ASSIGNED TASK =
Copy out the data in full and exactly, passing over the pictures.

EXERCISE INPUTS =
━━━━━━━━━━━━━━━━━━━━━━━━━━━━━━

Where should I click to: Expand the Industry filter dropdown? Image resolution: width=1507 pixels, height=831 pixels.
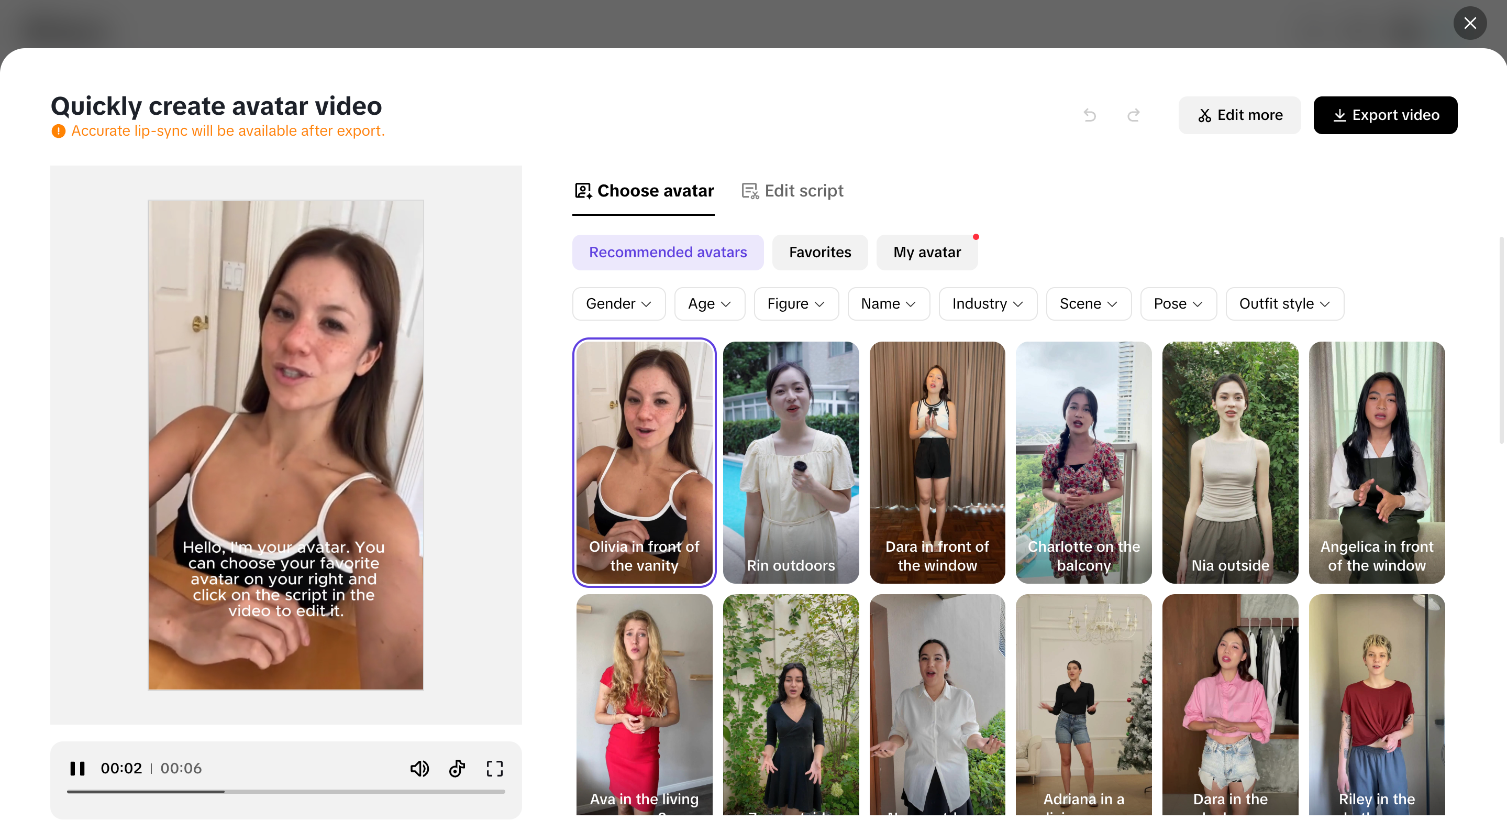point(987,304)
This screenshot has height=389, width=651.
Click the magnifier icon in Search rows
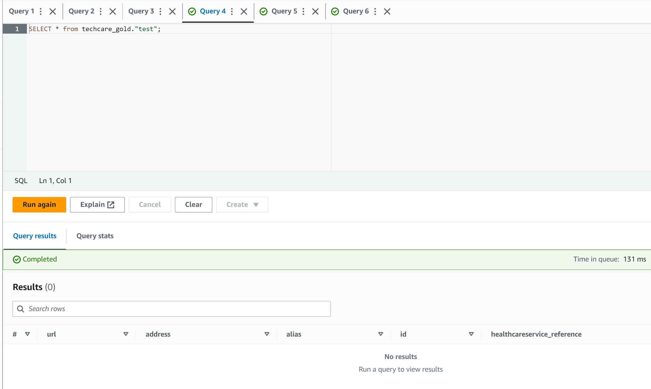(20, 309)
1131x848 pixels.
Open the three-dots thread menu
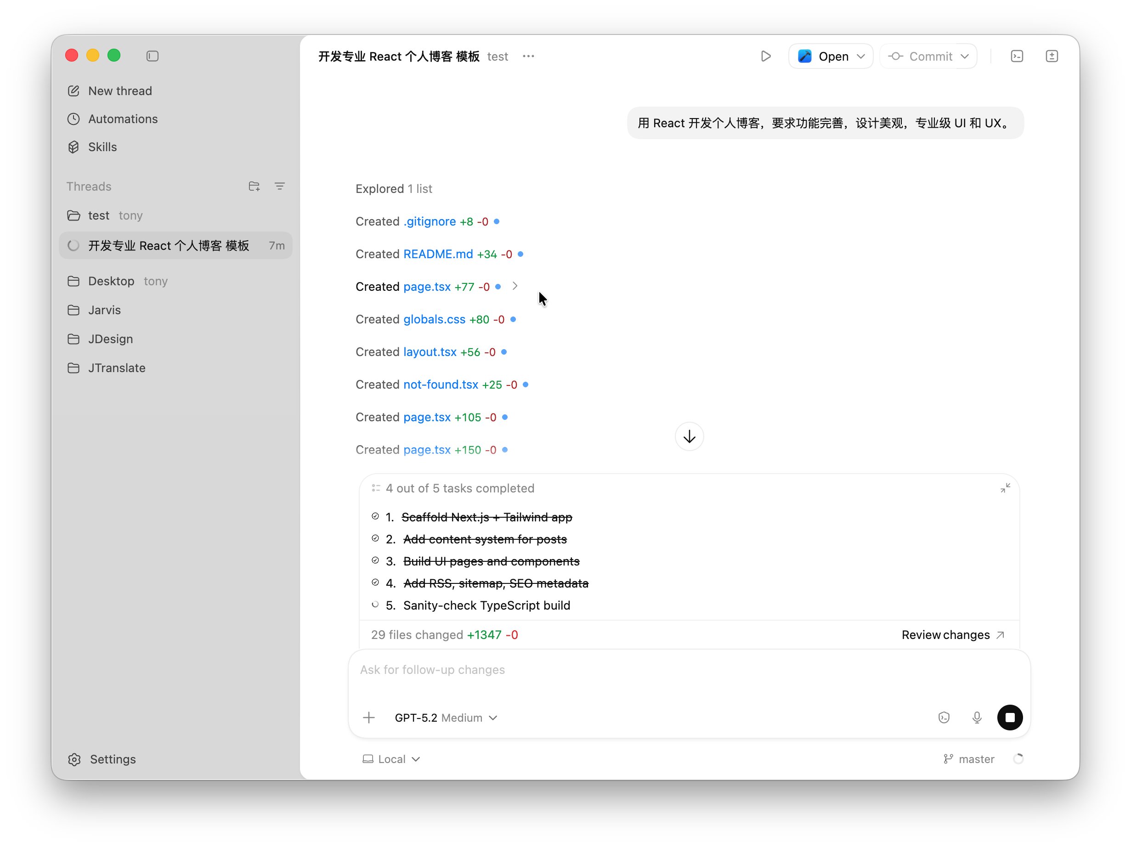528,56
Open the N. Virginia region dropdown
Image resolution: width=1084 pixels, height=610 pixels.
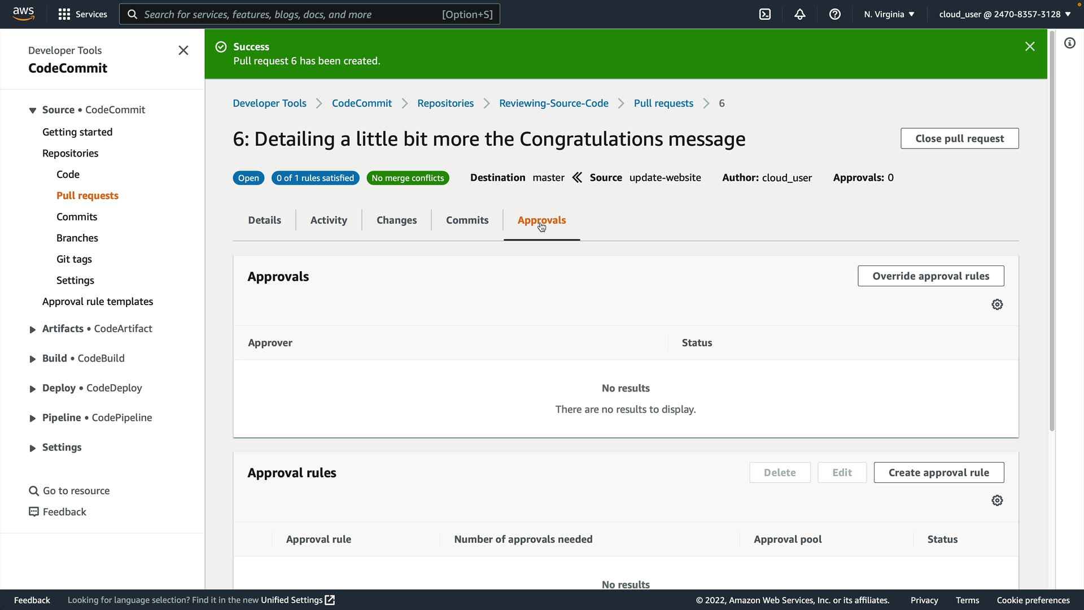pyautogui.click(x=889, y=14)
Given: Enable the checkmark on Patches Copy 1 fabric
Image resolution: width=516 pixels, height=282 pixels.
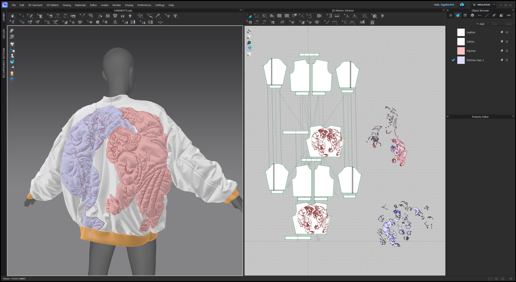Looking at the screenshot, I should tap(454, 60).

━━━━━━━━━━━━━━━━━━━━━━━━━━━━━━

ANSWER TO THE EXERCISE =
Where should I click to: Expand the Industry filter dropdown? Image resolution: width=1507 pixels, height=831 pixels.
point(987,304)
This screenshot has height=389, width=651.
Click the magnifier icon in Search rows
(20, 309)
1131x848 pixels.
Open the three-dots thread menu
528,56
Open the N. Virginia region dropdown
Image resolution: width=1084 pixels, height=610 pixels.
pyautogui.click(x=889, y=14)
Given: Enable the checkmark on Patches Copy 1 fabric
Image resolution: width=516 pixels, height=282 pixels.
Looking at the screenshot, I should tap(454, 60).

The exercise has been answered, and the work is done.